In recent years technological developments have enhanced viral detection, spawning new tools for diagnostics and surveillance. Yet there has been limited progress in using computational design to enhance viral diagnostics and surveillance. Designing assays from viral genomic data is still done largely by hand, without well-defined objectives and with a great deal of trial and error. In this talk, we discuss an approach that combines a deep learning model with combinatorial optimization to design viral diagnostics. Concentrating on CRISPR-based diagnostics, we screen 19,000 guide-target pairs and train a deep neural network to predict the diagnostic signal of a prospective design better than other techniques. We use this model within a genome-wide optimization algorithm to construct assays with maximal sensitivity, in expectation over a virus's full genomic variation, and stringent specificity. We also discuss ADAPT, a design system that implements our approach while automatically leveraging the latest public viral genomic data.

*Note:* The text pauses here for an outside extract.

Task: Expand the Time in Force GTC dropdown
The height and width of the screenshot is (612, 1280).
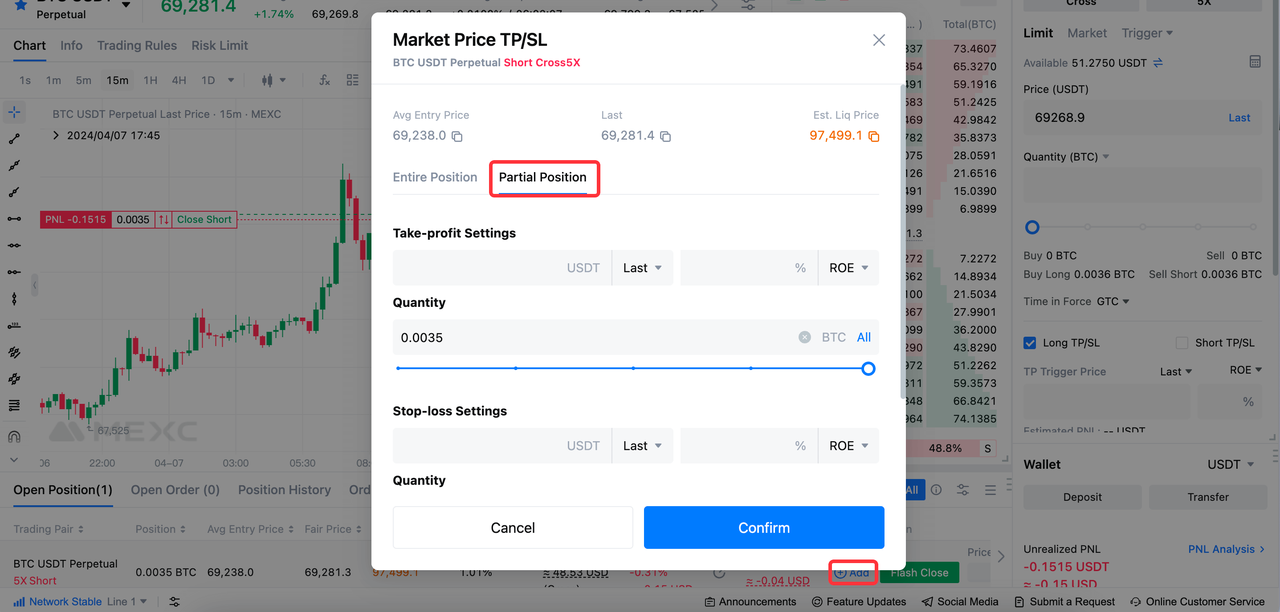Action: click(x=1113, y=302)
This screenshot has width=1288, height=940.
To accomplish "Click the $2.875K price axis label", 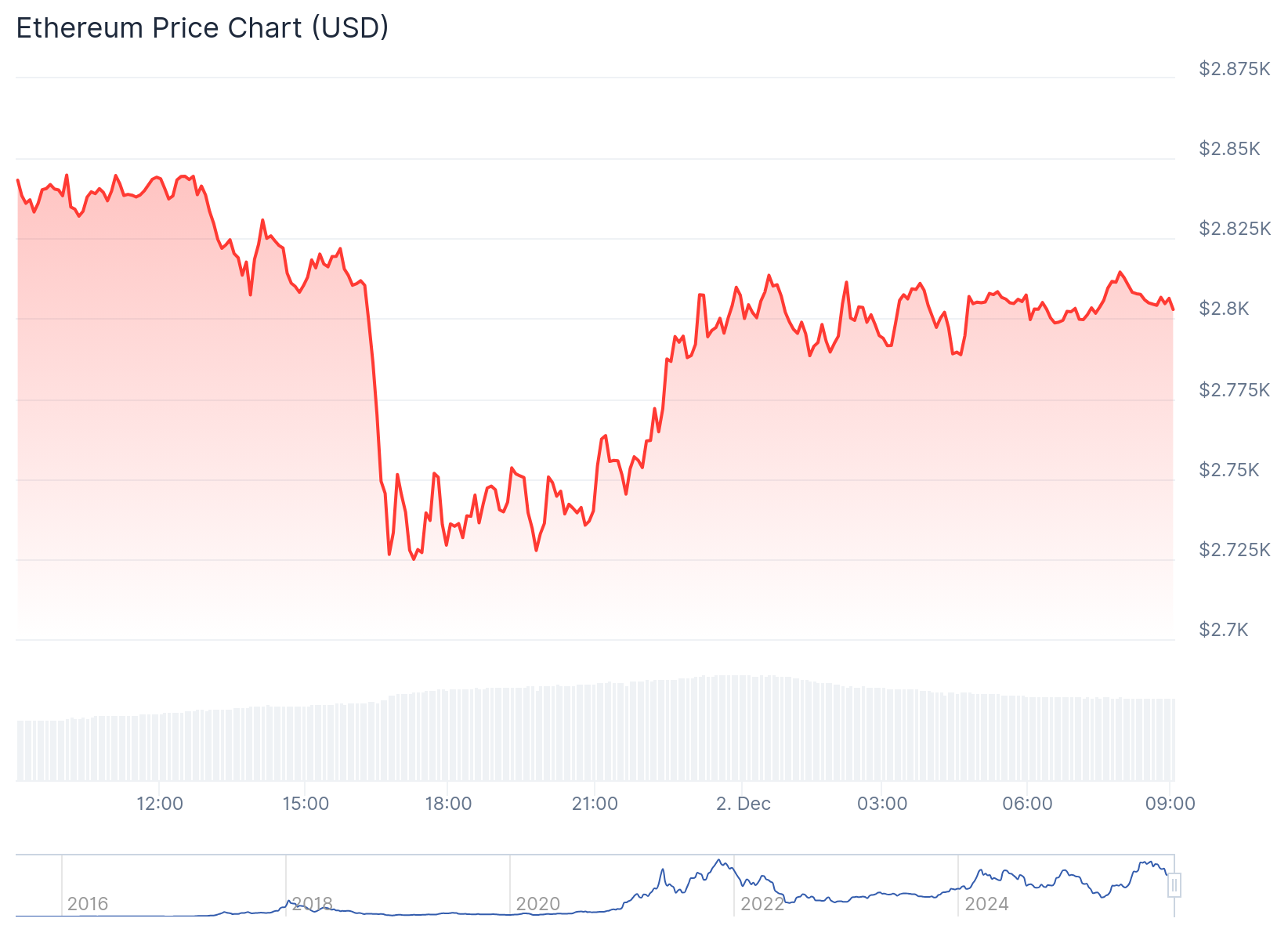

We show that ADAPT rapidly designs optimal CRISPR-based diagnostic assays for the 1,933 vertebrate-infecting viral species, providing a proactive resource of broadly-effective viral diagnostics. ADAPT's designs are sensitive and specific down to the lineage-level when tested against extensive viral variation, including viral taxa that pose challenges of diversity and specificity, and exhibit significantly higher fluorescence and lower limits of detection than designs from standard techniques. In this talk, we also describe related work on an algorithm, CATCH, for designing efficient assays that simultaneously enrich all known whole-genome variation across hundreds of viral species, which permits us to perform more sensitive viral metagenomics on patient and environmental samples. The work in this talk integrates locality-sensitive hashing, machine learning, submodular maximization, and a novel trie-based data structure for enforcing high taxon-specificity.